[Stored records]

● ● ● ● ●

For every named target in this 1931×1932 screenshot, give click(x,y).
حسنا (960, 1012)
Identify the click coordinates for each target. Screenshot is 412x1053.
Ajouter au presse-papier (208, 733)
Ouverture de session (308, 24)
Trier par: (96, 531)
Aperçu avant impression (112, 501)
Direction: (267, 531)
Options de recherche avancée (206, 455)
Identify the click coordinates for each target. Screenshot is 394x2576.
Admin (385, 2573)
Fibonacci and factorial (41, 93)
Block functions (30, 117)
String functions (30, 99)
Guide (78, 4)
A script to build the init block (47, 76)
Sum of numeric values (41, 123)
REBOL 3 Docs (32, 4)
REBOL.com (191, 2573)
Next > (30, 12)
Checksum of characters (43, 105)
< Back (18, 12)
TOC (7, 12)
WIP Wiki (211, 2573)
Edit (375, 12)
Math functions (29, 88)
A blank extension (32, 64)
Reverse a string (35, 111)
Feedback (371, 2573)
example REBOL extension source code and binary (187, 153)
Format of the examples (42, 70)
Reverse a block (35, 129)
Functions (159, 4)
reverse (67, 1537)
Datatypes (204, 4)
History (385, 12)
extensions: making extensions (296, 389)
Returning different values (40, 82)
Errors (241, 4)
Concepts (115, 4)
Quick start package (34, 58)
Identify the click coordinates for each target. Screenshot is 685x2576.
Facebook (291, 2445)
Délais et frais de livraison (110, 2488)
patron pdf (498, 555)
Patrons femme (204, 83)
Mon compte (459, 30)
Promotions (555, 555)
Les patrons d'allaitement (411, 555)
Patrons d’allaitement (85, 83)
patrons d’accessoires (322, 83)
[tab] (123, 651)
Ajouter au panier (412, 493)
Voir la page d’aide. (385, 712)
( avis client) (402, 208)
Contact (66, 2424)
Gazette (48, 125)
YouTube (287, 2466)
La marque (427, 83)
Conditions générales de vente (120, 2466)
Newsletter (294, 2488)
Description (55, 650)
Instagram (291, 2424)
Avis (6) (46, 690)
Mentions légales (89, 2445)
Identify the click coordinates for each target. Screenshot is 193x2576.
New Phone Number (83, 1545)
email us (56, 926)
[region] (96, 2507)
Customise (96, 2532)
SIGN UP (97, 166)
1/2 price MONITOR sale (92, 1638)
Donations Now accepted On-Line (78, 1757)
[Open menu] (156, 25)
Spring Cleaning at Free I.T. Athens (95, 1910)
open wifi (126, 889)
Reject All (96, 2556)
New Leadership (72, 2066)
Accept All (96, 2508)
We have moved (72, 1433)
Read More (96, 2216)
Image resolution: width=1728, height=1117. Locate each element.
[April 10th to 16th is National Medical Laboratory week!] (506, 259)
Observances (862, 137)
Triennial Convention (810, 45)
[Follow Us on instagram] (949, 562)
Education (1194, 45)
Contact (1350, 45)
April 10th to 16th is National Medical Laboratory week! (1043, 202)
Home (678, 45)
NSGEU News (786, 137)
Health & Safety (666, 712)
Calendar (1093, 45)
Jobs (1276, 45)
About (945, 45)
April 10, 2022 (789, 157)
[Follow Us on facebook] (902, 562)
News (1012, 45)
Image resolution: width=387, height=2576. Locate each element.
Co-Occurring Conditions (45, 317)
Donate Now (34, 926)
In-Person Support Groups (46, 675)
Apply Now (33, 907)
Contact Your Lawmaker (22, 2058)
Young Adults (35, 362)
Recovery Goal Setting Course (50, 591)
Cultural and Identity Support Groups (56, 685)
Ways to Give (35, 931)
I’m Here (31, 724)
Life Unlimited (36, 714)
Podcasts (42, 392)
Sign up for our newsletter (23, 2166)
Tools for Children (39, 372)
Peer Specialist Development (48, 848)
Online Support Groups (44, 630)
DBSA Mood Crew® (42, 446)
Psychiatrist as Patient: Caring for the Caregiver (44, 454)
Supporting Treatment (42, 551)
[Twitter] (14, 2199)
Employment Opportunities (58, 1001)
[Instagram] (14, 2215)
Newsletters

● ● ● ● ●

- Task requirements
Would you copy every line of the entries in which "Laboratory" appears?

- Task response
[April 10th to 16th is National Medical Laboratory week!] (506, 259)
April 10th to 16th is National Medical Laboratory week! (1043, 202)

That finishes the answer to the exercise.